Adapted from a recent online discussion.
Dear Carolyn: My 10-year-old son has started expressing that he “hates” certain people/kids. How do I go about getting him to stop using that word?
For what it’s worth, he told me he hated some kids at camp, and I asked him why and what did he do about it. He said they cheat when playing games, and he told me he ignored or walked away from them.
“Hate is a strong word. What makes you say that?”
Then you listen, then you can offer alternatives you think are more appropriate and accurate, drawing from your adult vocabulary.
Kids use simple words all the time for complicated feelings, because those are often all they have. It’s up to us to draw out the complexities and help kids understand and manage them.
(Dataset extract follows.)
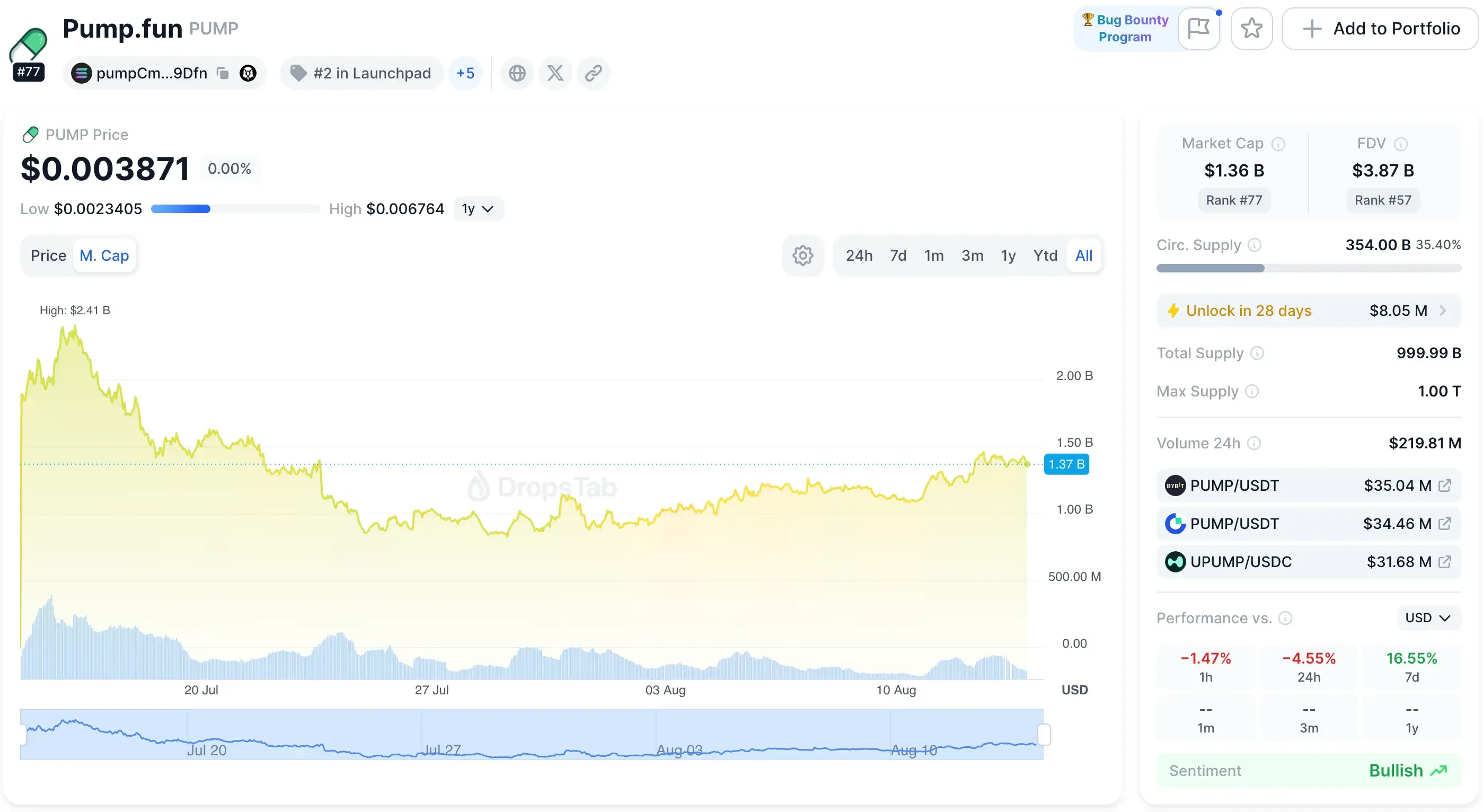Copy the pumpCm...9Dfn contract address
This screenshot has height=812, width=1483.
click(x=223, y=73)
I humbly suggest, too, that you give a think to the “how do I get him to…” construct. It’s more productive, and less frustrating, to treat all his behavior as originating within him, in which light “get him to” looks like you holding puppet strings. You can’t “get” anyone to do anything, ultimately, but you can teach him new words, or encourage him to think a different way, or even just challenge him gently to think further about others’ actions and motivations.
Not only a great point, thank you, but one that comes in a small enough bite for a 10-year-old to swallow.
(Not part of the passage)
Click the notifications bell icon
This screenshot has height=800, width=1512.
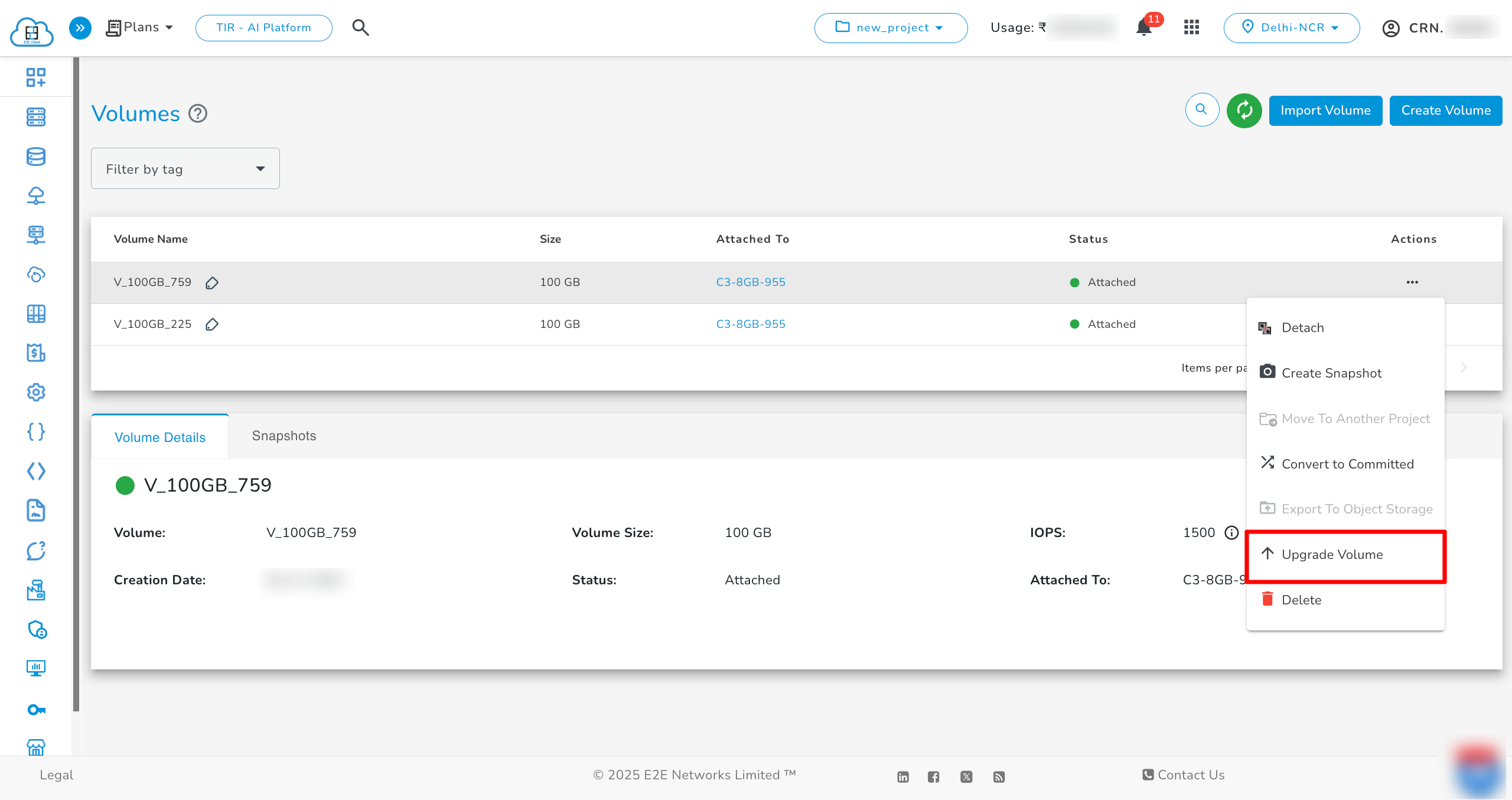coord(1144,28)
Re: Hate: I don’t understand this fixation we have with banning kids from using the word “hate.” When I was a kid I wasn’t allowed to “hate” anything. Never mind that there were many things I absolutely detested.
When we prohibit children from expressing their true feelings, we are telling them that what they feel and care about isn’t valid. That’s just wrong. I’m fine with digging a bit deeper, but as you pointed out, kids use simple words and that’s age-appropriate.
63 and Still Hates Cucumbers
Fair enough, but when the hate is for people, I think redirection is called for.
You aren’t going to deny service or employment opportunities to cucumbers, presumably, or if you do, the cucumbers won’t care. But when you start drawing lines between hated people and OK people, that’s where kids start to get familiar with the “us” vs. “them” construct, where the “us” status is reserved for people who agree with us, are friends with us, are nice to us — and “them” is the bin into which we throw people who for whatever reason make us angry or uncomfortable.
And that is where biases find their most fertile soil. Seems like a little verbal clean-up work now, while still validating their hard feelings, is a lot easier than addressing an empathy deficit later.